Шрифт:
— В данном деле я не отец, не отец! — хватаясь рукой за горло, задушенно прохрипел Николай. — Здесь я не отец, а царь-отец, это большая разница, и Маша, перед тем, как ложиться в постель со своим возлюбленным, должна была в первую очередь помнить о том, что она тоже не просто дочь, не просто девушка, а ещё и великая княжна, дочь царя! А посему пусть она пеняет только на саму себя. Она убила не только своего любовника, но себя и, может быть, ребенка. Так нам, царям, мстит традиция, наша царская честь, правила нашей жизни, и иначе у нас быть не может — иначе мы уже не цари! Впрочем, — вдруг улыбнулся Николай печально, — может статься, Томашевский меня убьет, и тогда Маша справит свадьбу с ним, а я уже не стану досаждать вам своими надоедливыми напоминаниями о том, кто вы такие…
Он вышел прочь из комнаты, не замечая, что в коридоре кто-то отпрянул от распахнувшихся дверей и прижался к вешалке с плащами и пальто.
Дважды заходил Николай в квартиру напротив, где жил Томашевский, но не застал его. "Прячется, — думал он со злобой, — знает кошка, чье мясо съела.

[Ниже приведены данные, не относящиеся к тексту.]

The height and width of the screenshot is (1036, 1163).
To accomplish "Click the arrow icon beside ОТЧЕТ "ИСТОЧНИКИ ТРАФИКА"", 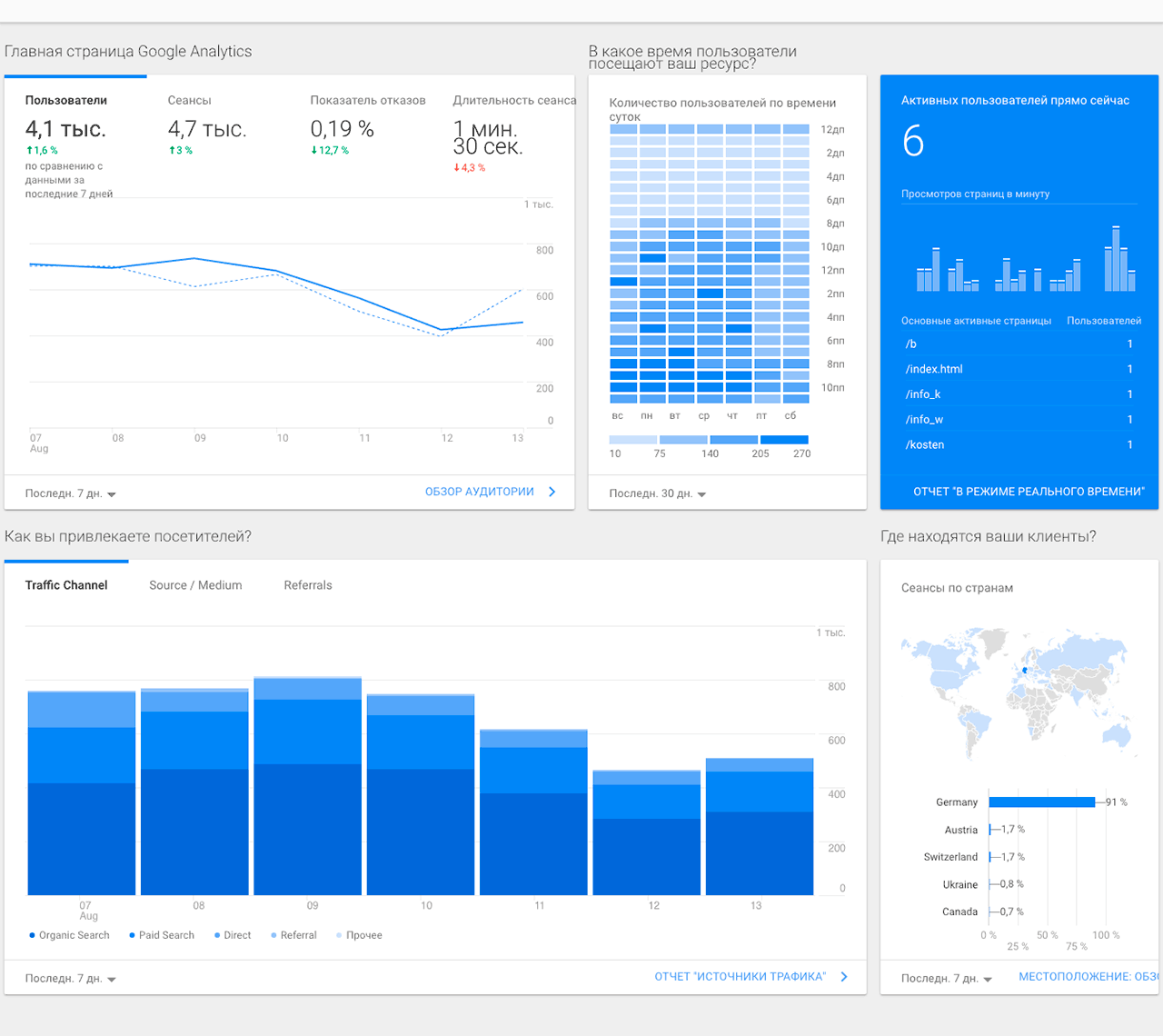I will click(x=844, y=977).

Ну ничего, дождусь. Пусть не думает, что я успею остыть и простить ему его тяжкое оскорбление!"
Наконец, уже почти ночью, позвонив в квартиру Кирилла Николаича в третий раз, он был встречен самим Томашевским, спокойным, каким-то нагло спокойным, будто он и не испытывал чувства вины.
— Я к вам совсем ненадолго, — ненавидя этого выдержанного мужчину, который, наверное, даже сегодня утром не забыл тщательно подровнять свои офицерские усики, сказал Николай, и, когда Томашевский провел его в свою комнату, опускаясь на диван и закидывая нога на ногу, промолвил: Поздравляю, молодой человек, поздравляю! Надеюсь, хлопот было немного? Ведь Маша в нашей семье за свою покладистость и доброту была в шутку прозвана Добрым Толстым Туту. Ну как же не воспользоваться этими качествами, молодой человек?

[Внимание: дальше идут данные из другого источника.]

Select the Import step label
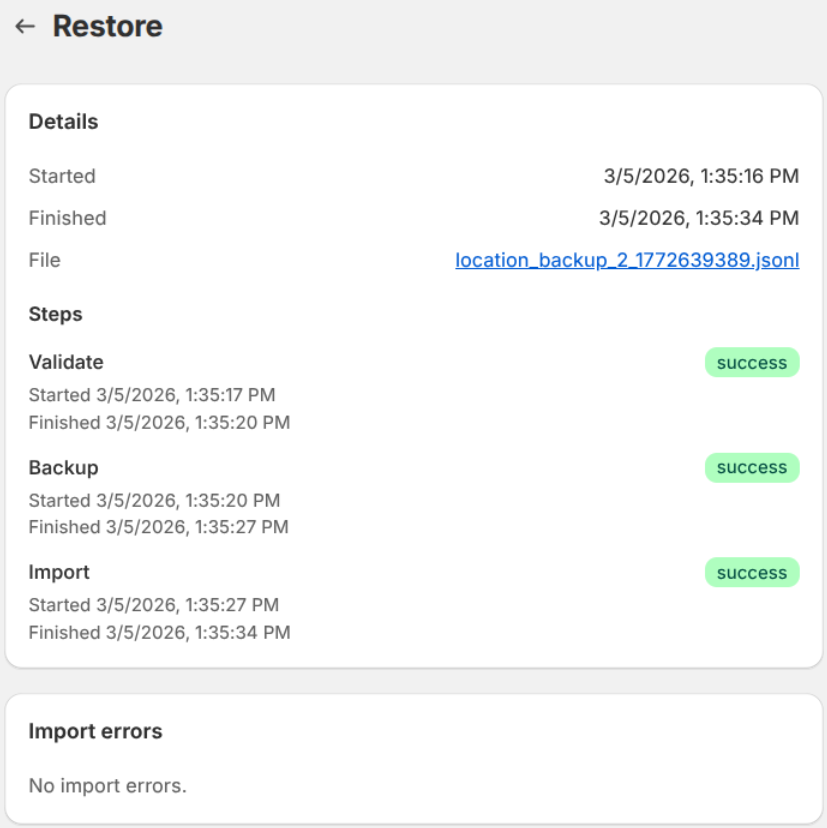 58,572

Он говорил с подчеркнутой обидой в голосе, пристально глядя в глаза Томашевского, чтобы увидеть в них раскаяние, горечь, сожаление, но Кирилл Николаевич молчал.
— Так что же мне делать, сударь? — всплеснул руками Николай. — До революции я бы мог привлечь вас к суду за оскорбление невинности, выслать вас в отдаленную губернию, даже в Сибирь, мог бы отдать тайный приказ о заключении вас в тюремный замок, где бы вас каждый день охаживали кулаками надзиратели. Теперь же я не могу ничего, и вы, наверное, именно на это и рассчитывали? Правда, приятно обрюхатить царскую дочь. А раз царь бывший, так это к тому же останется безнаказанным. И вам не стыдно, господин Томашевский? Право, я считал вас порядочным человеком…
— Мне очень неловко, но я сумею возместить моральный ущерб, нанесенный вашей семье своим… проступком, — потупив глаза, твердо сказал Томашевский. — Я готов хоть завтра обвенчаться с Марией Николаевной.
— Нет, сударь, нет! Не будет этого. Уверен, вы только того и ждали: сделаю великую княжну беременной, а папа-царь и не посмеет отказать тотчас благословит молодых да ещё даст за невестой приличное приданое…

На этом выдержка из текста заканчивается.